═════ EXERCISE MATERIAL ═════
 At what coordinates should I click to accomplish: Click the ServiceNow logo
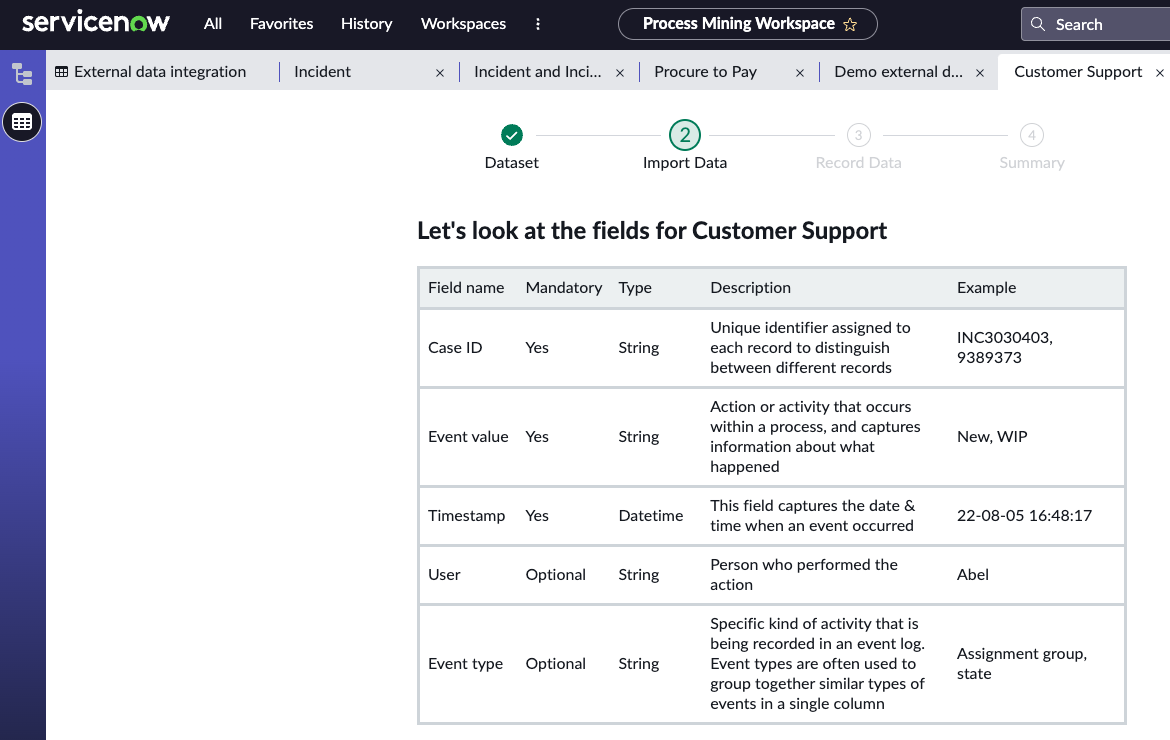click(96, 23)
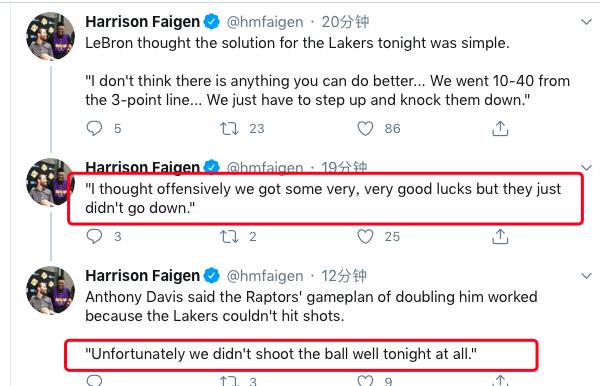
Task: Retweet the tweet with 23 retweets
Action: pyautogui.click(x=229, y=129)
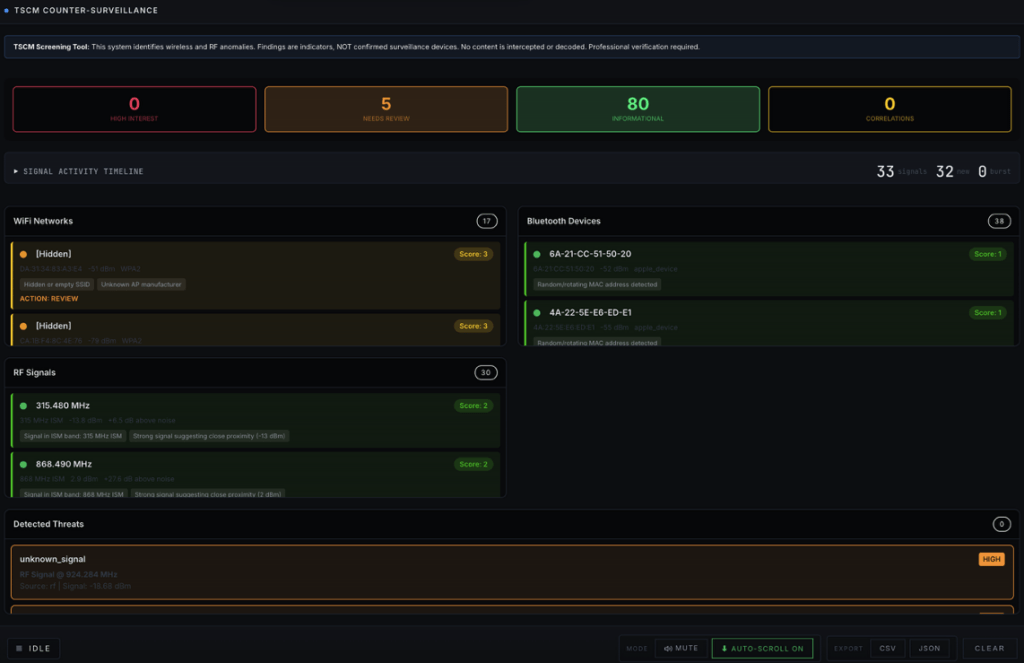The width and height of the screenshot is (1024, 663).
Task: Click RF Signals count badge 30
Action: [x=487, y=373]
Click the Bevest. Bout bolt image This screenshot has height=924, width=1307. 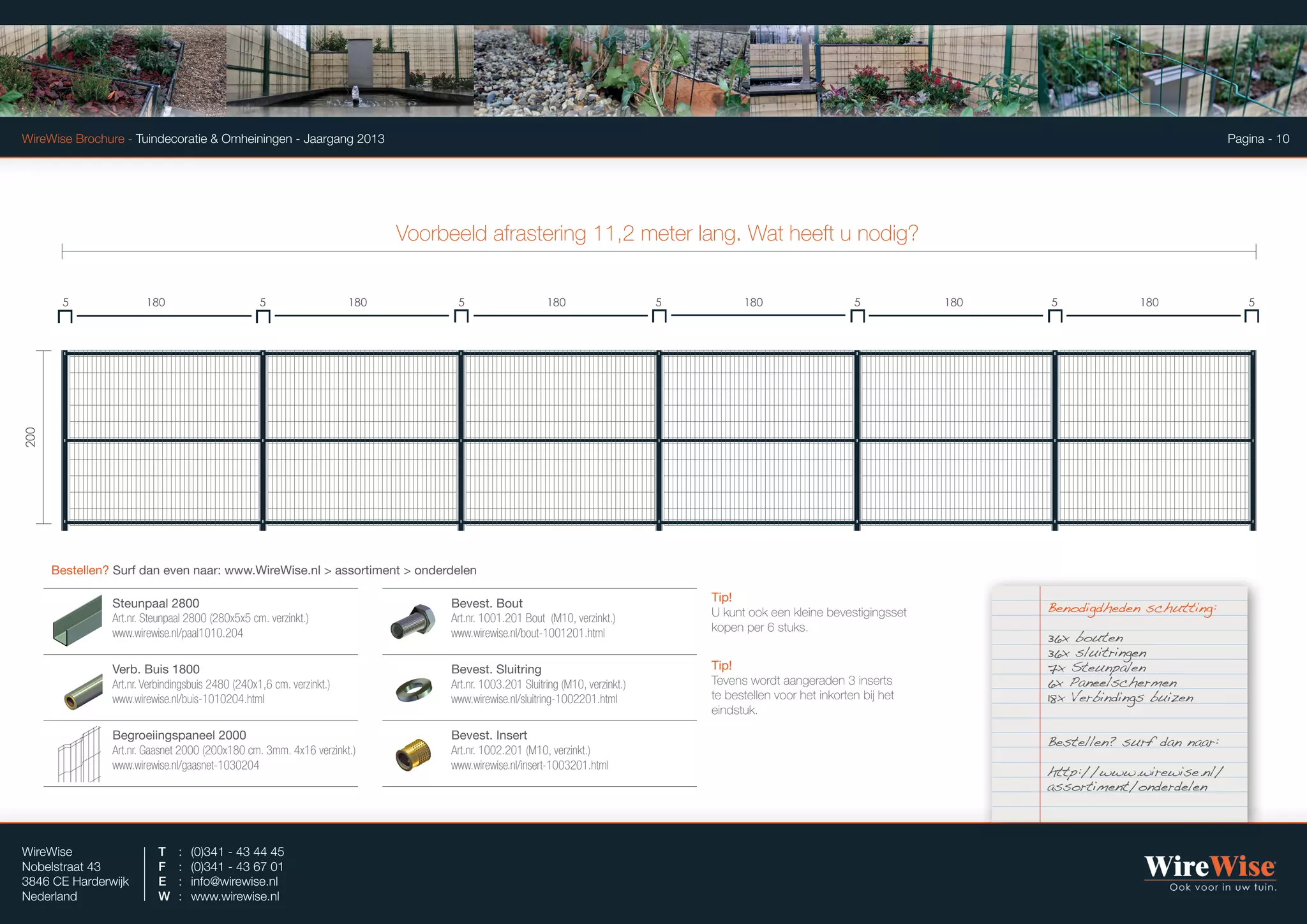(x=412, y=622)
═════
§ WHAT IS BEING ASKED
Please reproduce the lines of the listing from its start through the line containing "Action: [x=487, y=373]", inclusive, leaving out the pictures.

§ EXPECTED OUTPUT
 At what coordinates should I click to accomplish: Click the ServiceNow logo
click(96, 23)
Task: Retweet the tweet with 23 retweets
Action: pyautogui.click(x=229, y=129)
The width and height of the screenshot is (1024, 663).
Task: Click RF Signals count badge 30
Action: [x=487, y=373]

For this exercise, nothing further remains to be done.